Los versículos siguientes no dejan ninguna duda en cuanto a qué persona habla en este capítulo de Isaías 50. “Jehová el Señor me abrió el oído, y yo no fui rebelde, ni me volví atrás” (v. 5). ¡Esto atrae nuestros corazones hacia él! Él había recibido el mandamiento de continuar su camino hasta la muerte. “Por eso me ama el Padre, porque yo pongo mi vida, para volverla a tomar. Nadie me la quita, sino que yo de mí mismo la pongo. Tengo poder para ponerla, y tengo poder para volverla a tomar. Este mandamiento recibí de mi Padre” (Juan 10:17-18). Y así prosiguió su camino.

En Lucas 12:50, lo escuchamos decir: “De un bautismo tengo que ser bautizado; y ¡cómo me angustio hasta que se cumpla!”. Estaba preparado para morir. Incluso su corazón no podía encontrar reposo antes de que Dios fuese plenamente glorificado, Satanás completamente derrotado, y el fundamento, por su obra expiatoria, colocado, para que sus amados rescatados puedan ser puestos en una posición de seguridad eterna y de favor ante Dios.

En esto nos introducen los versículos 8 y 9 de Isaías 50. Con la ayuda del Nuevo Testamento, descubrimos aquí de una manera llamativa la posición del cristiano. Es el lugar de Cristo mismo. Lo que Cristo dice aquí, el apóstol, conducido por el Espíritu, lo recuerda en favor del creyente: “¿Quién acusará a los escogidos de Dios? Dios es el que justifica” (Romanos 8:33). El rescatado es identificado con Cristo en su posición ante Dios. ¿Qué podemos decir ante tantas maravillas? Exaltemos su nombre, celebremos su victoria, proclamemos su gloria. Sí, vivamos para aquel que murió y resucitó por nosotros (véase 2 Corintios 5:15).

El versículo 10 está lleno de aliento: “¿Quién hay entre vosotros que teme a Jehová, y oye la voz de su siervo?
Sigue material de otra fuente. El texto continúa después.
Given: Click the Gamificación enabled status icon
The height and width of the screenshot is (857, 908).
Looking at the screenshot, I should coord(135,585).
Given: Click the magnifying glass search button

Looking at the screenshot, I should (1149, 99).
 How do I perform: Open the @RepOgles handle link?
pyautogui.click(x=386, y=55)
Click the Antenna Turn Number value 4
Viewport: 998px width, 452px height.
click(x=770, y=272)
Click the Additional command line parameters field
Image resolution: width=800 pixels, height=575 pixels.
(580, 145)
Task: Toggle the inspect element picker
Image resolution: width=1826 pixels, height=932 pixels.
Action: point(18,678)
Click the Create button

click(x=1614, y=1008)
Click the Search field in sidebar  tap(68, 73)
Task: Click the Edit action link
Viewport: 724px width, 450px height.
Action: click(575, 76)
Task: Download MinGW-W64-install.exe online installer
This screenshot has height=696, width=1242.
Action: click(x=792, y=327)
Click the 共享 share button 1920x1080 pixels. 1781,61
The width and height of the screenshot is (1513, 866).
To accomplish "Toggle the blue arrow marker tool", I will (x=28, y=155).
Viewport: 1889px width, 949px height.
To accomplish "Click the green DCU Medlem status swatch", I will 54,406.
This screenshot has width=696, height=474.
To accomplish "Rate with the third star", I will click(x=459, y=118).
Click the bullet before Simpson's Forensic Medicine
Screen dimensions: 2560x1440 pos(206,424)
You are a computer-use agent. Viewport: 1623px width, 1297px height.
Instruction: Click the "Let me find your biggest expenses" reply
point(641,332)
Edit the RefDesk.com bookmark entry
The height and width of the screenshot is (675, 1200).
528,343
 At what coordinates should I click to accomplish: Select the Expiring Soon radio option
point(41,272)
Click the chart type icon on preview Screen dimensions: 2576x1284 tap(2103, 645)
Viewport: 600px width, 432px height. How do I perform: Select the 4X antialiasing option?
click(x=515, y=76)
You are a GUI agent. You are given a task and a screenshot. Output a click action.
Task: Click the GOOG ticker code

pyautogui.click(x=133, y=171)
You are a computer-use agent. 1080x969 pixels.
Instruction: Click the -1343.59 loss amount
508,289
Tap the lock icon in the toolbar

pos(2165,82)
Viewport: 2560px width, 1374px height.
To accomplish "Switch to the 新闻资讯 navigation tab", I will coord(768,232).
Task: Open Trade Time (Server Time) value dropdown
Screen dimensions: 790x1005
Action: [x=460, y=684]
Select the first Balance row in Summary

El que anda en tinieblas y carece de luz, confíe en el nombre de Jehová, y apóyese en su Dios”. Esto no es solo para el remanente creyente en un día futuro, sino también para nosotros los cristianos en esta época de la salvación, mientras el Espíritu Santo está entre nosotros y en nosotros, dando testimonio de Jesús, nuestro sumo sacerdote a la diestra de Dios. Él “puede también salvar perpetuamente a los que por él se acercan a Dios, viviendo siempre para interceder por ellos” (Hebreos 7:25).

Por otro lado, el versículo 11 testifica acerca de la terrible suerte que corren aquellos que se apoyan en su propia inteligencia, que andan a la luz de su fuego y de las teas que encendieron. Estos serán sepultados en dolor. “Comerán del fruto de su camino” (Proverbios 1:31). Hagamos de la Palabra del Dios vivo la lámpara de nuestros pies y la lumbrera de nuestro camino (Salmo 119:105).